27 March 1958: C-124C 52-0981 collided in midair with a USAF Fairchild C-119C Flying Boxcar, 49-0195, over farmland near Bridgeport, Texas, United States, killing all 15 on the Globemaster and all three on the Flying Boxcar. The two transports crossed paths over a VHF omnidirectional range (VOR) navigational radio beacon during cruise flight under instrument flight rules in low visibility. The C-124 was on a north-north-easterly heading flying at its properly assigned altitude of 7,000 ft (2,100 m); the C-119 was on a southeasterly heading, and the crew had been instructed to fly at 6,000 ft (1,800 m), but their aircraft was not flying at this altitude when the collision occurred.
16 October 1958: C-124C 52-1017 crashed into a 3,200 ft (980 m) mountain near Cape Hallett Bay, killing seven of the 13 on board. Navigational errors were made during this air-drop mission over Antarctica.
18 April 1960: C-124C 52-1062 crashed into a 450 ft (137 m) hillside after taking off in heavy fog from Stephenville-Harmon Air Force Base, Newfoundland and Labrador, Canada, killing all nine on board.
24 May 1961: C-124 51-0174 crashed following takeoff from McChord Air Force Base. Eighteen of the 22 passengers and crew were killed. M/Sgt Llewellyn Morris Chilson, the second-highest decorated soldier of World War II, was one of the four survivors.
2 January 1964: C-124C 52–0968 flying from Wake Island Airfield to Hickam Air Force Base, Honolulu disappeared over the ocean, 1,200 km west of Hawaii.
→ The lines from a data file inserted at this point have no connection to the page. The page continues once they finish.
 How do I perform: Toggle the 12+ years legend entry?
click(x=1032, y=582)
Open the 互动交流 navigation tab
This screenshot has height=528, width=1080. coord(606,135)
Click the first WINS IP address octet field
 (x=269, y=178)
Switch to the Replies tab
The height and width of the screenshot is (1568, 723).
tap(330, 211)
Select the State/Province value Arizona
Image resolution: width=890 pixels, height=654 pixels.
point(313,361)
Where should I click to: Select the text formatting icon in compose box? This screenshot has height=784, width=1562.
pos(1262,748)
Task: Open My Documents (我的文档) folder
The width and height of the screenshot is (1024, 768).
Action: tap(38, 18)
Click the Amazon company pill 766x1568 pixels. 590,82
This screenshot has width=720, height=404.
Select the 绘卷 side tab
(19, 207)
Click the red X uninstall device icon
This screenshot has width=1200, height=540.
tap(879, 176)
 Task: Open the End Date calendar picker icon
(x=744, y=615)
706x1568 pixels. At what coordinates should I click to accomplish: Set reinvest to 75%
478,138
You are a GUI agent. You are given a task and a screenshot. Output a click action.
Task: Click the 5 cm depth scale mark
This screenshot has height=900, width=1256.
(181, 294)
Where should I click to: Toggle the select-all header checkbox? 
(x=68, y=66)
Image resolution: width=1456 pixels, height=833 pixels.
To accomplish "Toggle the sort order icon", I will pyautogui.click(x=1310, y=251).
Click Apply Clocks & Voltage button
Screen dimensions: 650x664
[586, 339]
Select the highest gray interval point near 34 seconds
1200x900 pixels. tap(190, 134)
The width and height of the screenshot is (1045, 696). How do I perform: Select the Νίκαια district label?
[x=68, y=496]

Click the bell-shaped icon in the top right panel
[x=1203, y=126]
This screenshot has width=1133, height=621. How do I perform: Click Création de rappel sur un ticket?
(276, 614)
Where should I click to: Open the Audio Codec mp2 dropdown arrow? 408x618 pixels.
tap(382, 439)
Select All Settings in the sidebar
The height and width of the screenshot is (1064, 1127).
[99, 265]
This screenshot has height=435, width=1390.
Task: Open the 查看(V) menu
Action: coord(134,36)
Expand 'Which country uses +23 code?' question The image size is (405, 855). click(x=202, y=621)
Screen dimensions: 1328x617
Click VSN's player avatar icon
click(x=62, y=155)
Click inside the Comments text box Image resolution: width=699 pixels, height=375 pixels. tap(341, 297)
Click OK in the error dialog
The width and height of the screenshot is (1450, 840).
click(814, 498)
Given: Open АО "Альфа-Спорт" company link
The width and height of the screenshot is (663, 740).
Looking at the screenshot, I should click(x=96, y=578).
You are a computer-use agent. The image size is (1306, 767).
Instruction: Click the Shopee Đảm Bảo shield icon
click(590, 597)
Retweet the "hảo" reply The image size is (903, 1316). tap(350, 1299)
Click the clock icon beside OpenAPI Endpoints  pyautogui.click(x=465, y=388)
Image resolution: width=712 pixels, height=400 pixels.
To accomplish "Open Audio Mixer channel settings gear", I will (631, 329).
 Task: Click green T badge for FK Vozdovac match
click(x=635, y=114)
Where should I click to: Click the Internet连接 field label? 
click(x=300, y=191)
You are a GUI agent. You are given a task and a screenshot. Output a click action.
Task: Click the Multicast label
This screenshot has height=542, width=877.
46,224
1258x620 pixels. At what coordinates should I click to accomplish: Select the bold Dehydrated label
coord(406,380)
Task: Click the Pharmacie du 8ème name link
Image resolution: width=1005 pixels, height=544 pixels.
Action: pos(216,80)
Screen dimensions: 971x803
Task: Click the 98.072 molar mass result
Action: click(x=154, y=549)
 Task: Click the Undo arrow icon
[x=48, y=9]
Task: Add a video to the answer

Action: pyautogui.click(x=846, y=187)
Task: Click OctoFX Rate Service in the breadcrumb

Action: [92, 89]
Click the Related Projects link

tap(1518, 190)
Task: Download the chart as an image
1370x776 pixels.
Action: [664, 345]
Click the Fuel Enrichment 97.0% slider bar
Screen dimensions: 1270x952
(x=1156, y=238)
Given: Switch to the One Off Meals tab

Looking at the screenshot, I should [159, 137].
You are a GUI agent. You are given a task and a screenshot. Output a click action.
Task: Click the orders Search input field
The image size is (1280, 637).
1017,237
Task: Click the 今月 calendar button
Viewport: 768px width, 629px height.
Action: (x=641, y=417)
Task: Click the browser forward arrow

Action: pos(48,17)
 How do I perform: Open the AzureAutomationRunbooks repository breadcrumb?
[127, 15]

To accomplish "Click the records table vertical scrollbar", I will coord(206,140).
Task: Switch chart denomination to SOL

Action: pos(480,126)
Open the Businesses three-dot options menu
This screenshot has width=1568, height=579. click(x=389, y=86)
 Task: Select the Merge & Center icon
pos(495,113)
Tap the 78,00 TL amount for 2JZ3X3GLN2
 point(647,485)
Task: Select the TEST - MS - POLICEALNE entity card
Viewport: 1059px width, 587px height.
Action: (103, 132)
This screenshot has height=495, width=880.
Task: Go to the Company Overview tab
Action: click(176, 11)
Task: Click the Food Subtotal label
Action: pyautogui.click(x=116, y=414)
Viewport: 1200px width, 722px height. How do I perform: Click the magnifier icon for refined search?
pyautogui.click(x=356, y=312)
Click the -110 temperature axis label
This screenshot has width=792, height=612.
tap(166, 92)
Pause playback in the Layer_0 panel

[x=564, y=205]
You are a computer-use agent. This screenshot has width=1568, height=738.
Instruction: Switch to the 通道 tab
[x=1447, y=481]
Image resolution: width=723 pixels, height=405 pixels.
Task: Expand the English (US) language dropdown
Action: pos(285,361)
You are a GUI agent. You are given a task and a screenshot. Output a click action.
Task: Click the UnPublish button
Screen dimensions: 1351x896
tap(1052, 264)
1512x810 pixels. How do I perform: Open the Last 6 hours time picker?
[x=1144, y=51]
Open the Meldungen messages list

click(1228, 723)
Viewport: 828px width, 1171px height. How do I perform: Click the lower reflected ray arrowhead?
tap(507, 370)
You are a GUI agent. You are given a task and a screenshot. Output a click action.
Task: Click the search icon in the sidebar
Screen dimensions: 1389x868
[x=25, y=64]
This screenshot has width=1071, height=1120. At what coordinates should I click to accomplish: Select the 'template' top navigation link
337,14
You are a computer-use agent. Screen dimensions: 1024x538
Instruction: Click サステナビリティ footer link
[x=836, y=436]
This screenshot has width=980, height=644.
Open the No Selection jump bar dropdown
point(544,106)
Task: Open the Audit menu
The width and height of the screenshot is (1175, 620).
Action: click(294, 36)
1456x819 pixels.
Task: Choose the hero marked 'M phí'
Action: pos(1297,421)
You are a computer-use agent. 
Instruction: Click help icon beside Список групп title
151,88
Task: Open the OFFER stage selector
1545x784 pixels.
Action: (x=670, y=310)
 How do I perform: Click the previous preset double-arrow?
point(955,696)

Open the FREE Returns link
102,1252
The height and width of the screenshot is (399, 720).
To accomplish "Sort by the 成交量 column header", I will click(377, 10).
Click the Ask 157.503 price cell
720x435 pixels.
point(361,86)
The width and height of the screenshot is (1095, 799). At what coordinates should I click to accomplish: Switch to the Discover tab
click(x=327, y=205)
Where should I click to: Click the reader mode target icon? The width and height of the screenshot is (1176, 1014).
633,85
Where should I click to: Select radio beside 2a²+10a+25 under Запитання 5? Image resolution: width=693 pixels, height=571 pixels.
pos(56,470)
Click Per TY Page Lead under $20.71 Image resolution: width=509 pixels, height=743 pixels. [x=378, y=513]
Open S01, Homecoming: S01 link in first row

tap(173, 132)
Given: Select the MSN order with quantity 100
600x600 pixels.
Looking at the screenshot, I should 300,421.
Eight crew and one passenger were lost in the accident.
22 January 1965: C-124 52-1058 crashed into mountains while on approach to Athens Airport. All ten passengers and crew were killed.
12 February 1966: C-124 52-0980 crashed into the 11,423-foot Pico Mulhacén in the Sierra Nevada mountains while on a flight from Morón Air Base to Murcia–San Javier Airport, Spain.
28 July 1968: C-124A 51-5178 flying from Paramaribo-Zanderij to Recife, while on approach to land at Recife, flew into a 1,890 ft high hill, 50 miles (80 km) away from Recife. The ten occupants died.
26 August 1970: C-124 52-1049 crashed on approach to Cold Bay Airport in the Aleutian Islands. All seven on board were killed.
3 May 1972: C-124 52-1055 crashed on approach to Johan Adolf Pengel International Airport, all 11 on board were killed.

Surviving aircraft

South Korea
 52-0943 – C-124C on static display at the KAI Aerospace Museum in Sacheon, Yeongnam.

United States
 49-0258 – C-124A on static display at the Air Mobility Command Museum at Dover Air Force Base near Dover, Delaware. In July 2005, museum volunteers reattached the aircraft's wings and clamshell doors. It had previously been displayed at the Strategic Air Command Museum at Offutt Air Force Base, Nebraska since 1969.
 51-0089 – C-124C on static display at the Museum of Aviation at Robins Air Force Base in Warner Robins, Georgia.
 52-0994 – C-124C on static display at the McChord Air Museum at McChord Field in Lakewood, Washington. This aircraft was formerly under civilian registration N86599 and located for many years at the Detroit Institute of Aeronautics. On 9 October 1986 the aircraft was flown non-stop from Selfridge Air National Guard Base near Detroit, Michigan to McChord Field. While flying over Washington state the aircraft was joined by a Lockheed C-130 Hercules and Lockheed C-141 Starlifter of McChord's 62nd Military Airlift Wing. This is the last recorded flight of a C-124.
 52-1000 – C-124C on static display at the Travis Air Force Base Heritage Center at Travis Air Force Base in Fairfield, California. The museum was given the C-124 in August 1982. The aircraft had been stored for many years outside at the Aberdeen Proving Ground in Aberdeen, Maryland where it was used as a storage shed. Transporting the aircraft by ground to California would have been prohibitively expensive so the decision was made to fly the aircraft to the museum. Volunteers joined with members of the Georgia Air National Guard's 116th Tactical Fighter Wing from Dobbins Air Force Base to restore the C-124 to an airworthy and ferryable condition. The aircraft was then ferried from Aberdeen to Dobbins AFB in Georgia where members of the 116 TFW completed the aircraft's restoration. The aircraft was then flown cross country to Norton Air Force Base in San Bernardino, California. After a photo session over the Golden Gate Bridge the C-124 arrived at the Jimmy Doolittle Air & Space Museum at exactly 1400 on 10 June 1984. This was the first recorded flight of a C-124 in nearly a decade.
 52-1004 – C-124C on static display at the Pima Air and Space Museum in Tucson, Arizona.
 52-1066 – C-124C on static display at the National Museum of the United States Air Force at Wright-Patterson Air Force Base in Dayton, Ohio. This was one of the last two Air National Guard C-124s retired in 1974. The aircraft is displayed with serial number 51-0135.
 52-1072 – C-124C on static display at the airpark at Charleston Air Force Base in Charleston, South Carolina.
 53-0050 – C-124C on static display at the Hill Aerospace Museum at Hill Air Force Base in Roy, Utah. In 1992, the aircraft was rescued from the Aberdeen Proving Ground in Maryland, which planned to use it for ballistics testing.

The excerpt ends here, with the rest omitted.